Prediction of therapeutic sensitivity in patients with different TMErisk scores

We investigated the predictive capacity of TMErisk in responding immunotherapy and 138 drugs of chemotherapies/targeted therapies. The 50% inhibiting concentration (IC50) value of the 138 drugs was inferred using the pRRophetic algorithm and the value was normally transformed. The potential response of patients to immunotherapy was inferred by the tumor immune dysfunction and exclusion (TIDE) score and immunophenoscore (IPS). Generally, a lower TIDE score and higher IPS predict a better response to immunotherapy.

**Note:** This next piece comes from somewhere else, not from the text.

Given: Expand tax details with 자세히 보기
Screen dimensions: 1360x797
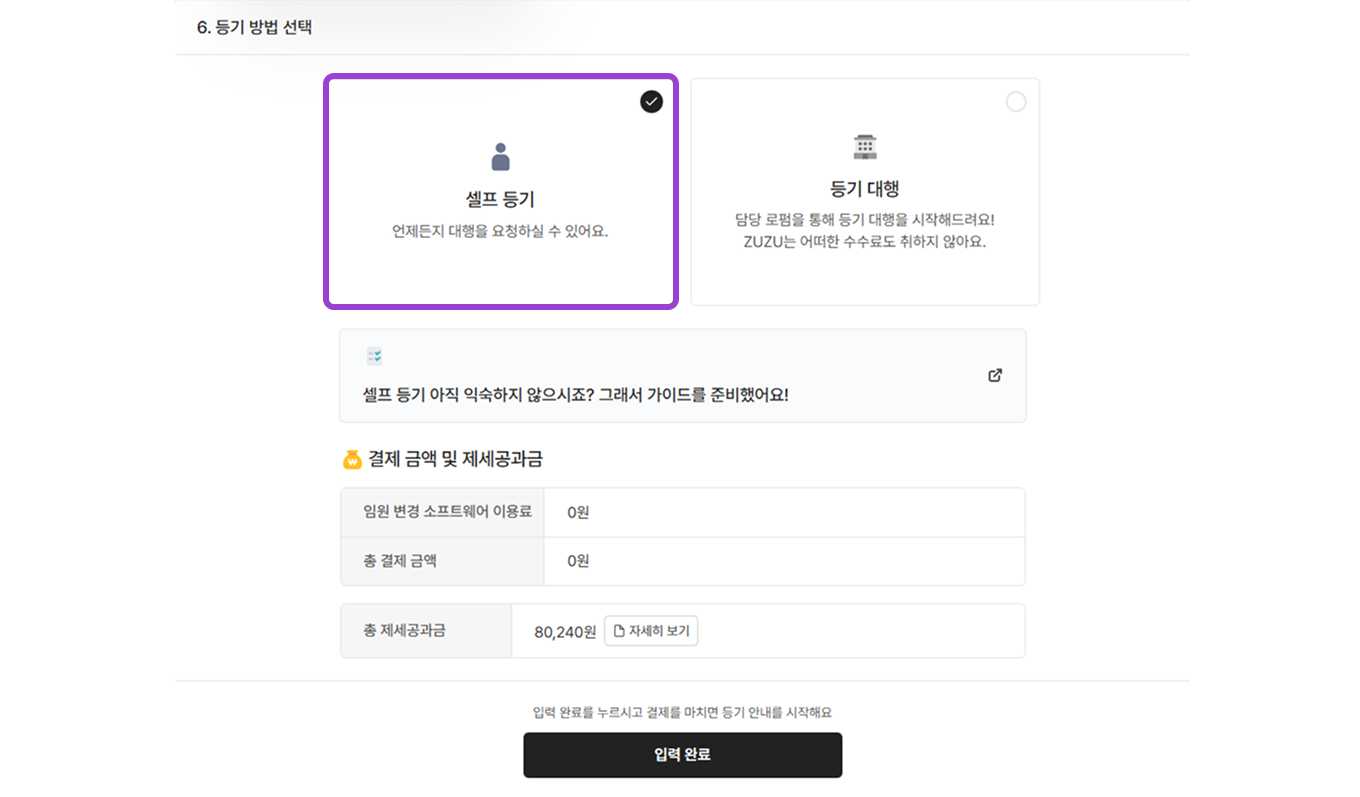Looking at the screenshot, I should pyautogui.click(x=651, y=630).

Survival and other statistical analysis

For categorical variables, the KM and Cox regression analyses were used to calculate the significance of differences in the OS. The statistical difference of the OS in the KM curve analysis was compared using the log-rank test. For continuous variables, Cox regression was used to calculate the hazard ratio and significance of differences in the OS. The time-dependent area under the receiver operating characteristic curve (AUC) and C statistics (also named concordance index, C-index) were used to evaluate the predictive power of TMErisk and TNM to OS. A higher value of the two indicators represented a higher accuracy. Stratified analysis was performed to investigate the survival difference in subgroups, including age, gender, TNM stage, race, smoking status, performance score, and therapies. To balance the difference of the information between the low- and high-TMErisk groups, a 1:1 propensity score matching was performed, after which stratified analysis was performed again. The Spearman method was used to calculate the correlation coefficient and the P-value in the correlation analysis of TMErisk and other variables. Statistical difference of distribution in three or more groups was examined by the Kruskal–Wallis test and that of two groups was compared by the Wilcoxon test. In each study above, only patients with complete related information were included. For example, 9 patients were excluded from the survival-related analysis since their OS time was unavailable. Unless otherwise stated, the P-values were two-sided and P < 0.05 was considered as statistically significant.